How to Think About Today’s Fintech Opportunity

How to Think About Today’s Fintech Opportunity

February 8, 2024

By: Tyler Brown

Venture Capital and Startups

Fintech has had a hard time of late. Fintech funding dropped off dramatically from its highs in 2021 over the last two years. And, amid a tighter capital environment and tough macroeconomic outlook, we’ve seen major layoffs at even some of the most well-known firms. PayPal and Block laid off about 3,500 employees between them in late January, for instance, while Brex laid off 282 employees, 20% of its total. Some fintechs have shut down completely.

This has led to a general malaise across the industry, and it could impact bankers’ perspective on opportunities in fintech. However, it is important to remember that the issues the fintech industry is dealing with right now are largely cyclical and will likely create a more resilient sector in the process. In fact, there may be some light at the end of the tunnel already: According to CB Insights, in Q4 2023, global fintech funding perked up from its low of $7.5 billion in Q2, rising 13%, to $8.5 billion.

It’s too early to tell if a true rebound is in the cards, and overall deal count still declined slightly, but that fintech activity appeared to liven across verticals and in different parts of the globe is at least some positive news against an otherwise dreary backdrop.

Here are some highlights of the names that raised money in Q4:

  • Metropolis, a US quasi-embedded payments startup that uses computer vision to initiate payments using cars, raised $1.05 billion in Series C capital. It’s a tantalizing use case for artificial intelligence (AI) and a futuristic application of embedded finance, although the company’s core solution is paying for parking. Metropolis combined its fresh funding with $650 million raised in debt to buy the company that owns With that purchase, it acquired a footprint of over 400 parking facilities.
  • Tamara is a Saudi Arabian shopping and Sharia-compliant buy now, pay later (BNPL) app operating in Persian Gulf countries. (It earns money by charging fees to merchants that partner with it.) Tamara took in $340 million in Series C funding in Q4. It has reportedly partnered with Saudi brands like SACO, Whites, and Nice One, and UAE brands like Namshi and Floward.
  • Investree, an Indonesian peer-to-peer lending marketplace that aims to reduce barriers to financial access, raised a $231 million Series D round.

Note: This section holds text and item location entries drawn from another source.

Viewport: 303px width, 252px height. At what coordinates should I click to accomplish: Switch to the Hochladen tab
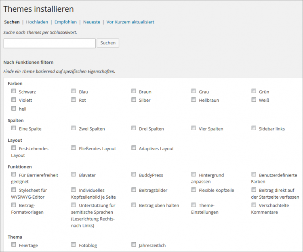pos(37,22)
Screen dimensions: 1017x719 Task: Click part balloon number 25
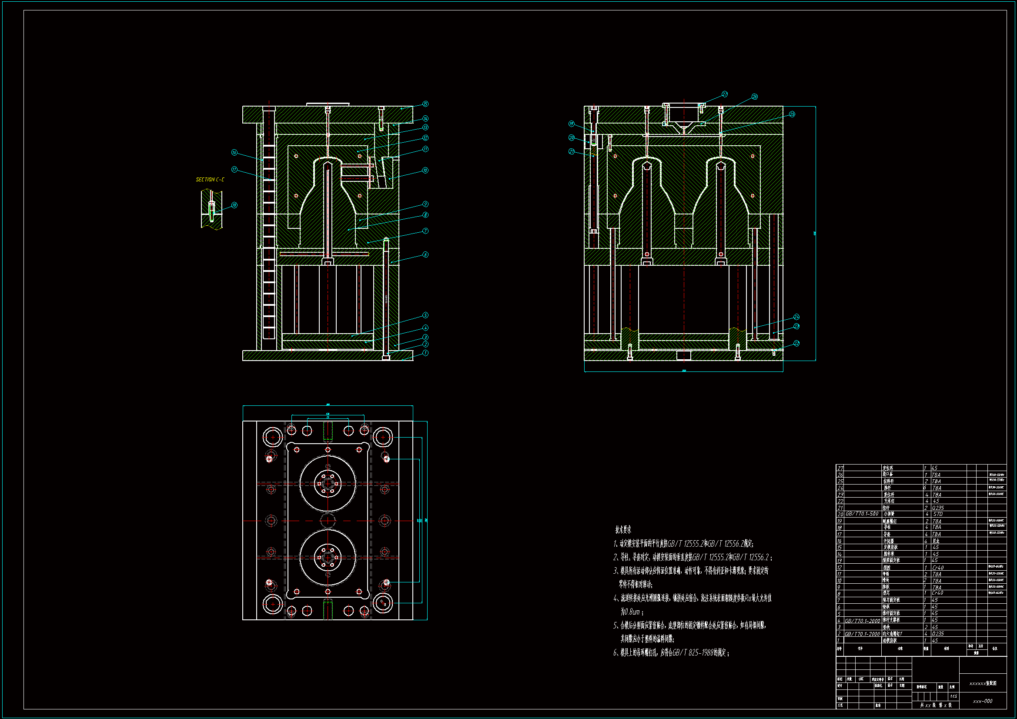tap(792, 114)
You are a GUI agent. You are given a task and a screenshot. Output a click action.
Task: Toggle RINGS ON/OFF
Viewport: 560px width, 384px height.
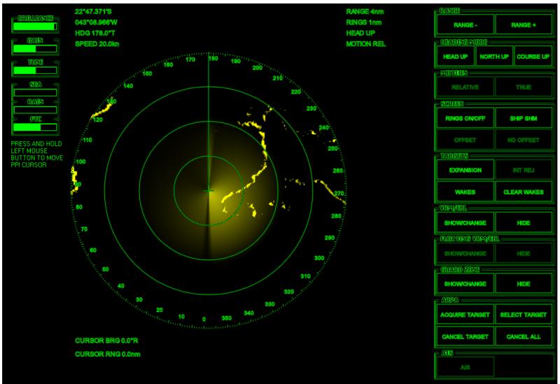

On the borrower side, the company handles loan application and approval, and on the lender side, it manages loan funding and repayment. Investree is reportedly participating in a joint venture in Qatar, signaling growth ambitions in the Persian Gulf and perhaps beyond.
  • Imprint, a US embedded payments (branded credit card) program manager, raised $75 million in Series B capital. Imprint appears to target small- and medium-sized businesses and offers services that include targeted marketing, rewards, a white-labeled application workflow, and an analytics dashboard. Today, it cites five active programs, including a Texas regional grocer; a hobby shop for planes, boats, and trains; and a budget timeshare brand.

Going forward, we may never again reach the euphoria once seen in fintech funding. But that’s not necessarily a bad thing. As we wrote in November, a quieter fintech market with lower valuations is an opportunity for both strategic investors, including banks, and investment funds. What we’re witnessing now is essentially a cutting of the wheat from the chaff, providing investors with the chance to step back and more carefully determine which propositions have merit. It will likely take time for funding (and the market) to fully stabilize, and more pain is possible in the meantime. But those who have kept their nerve and identified long-term winners will have the most to gain.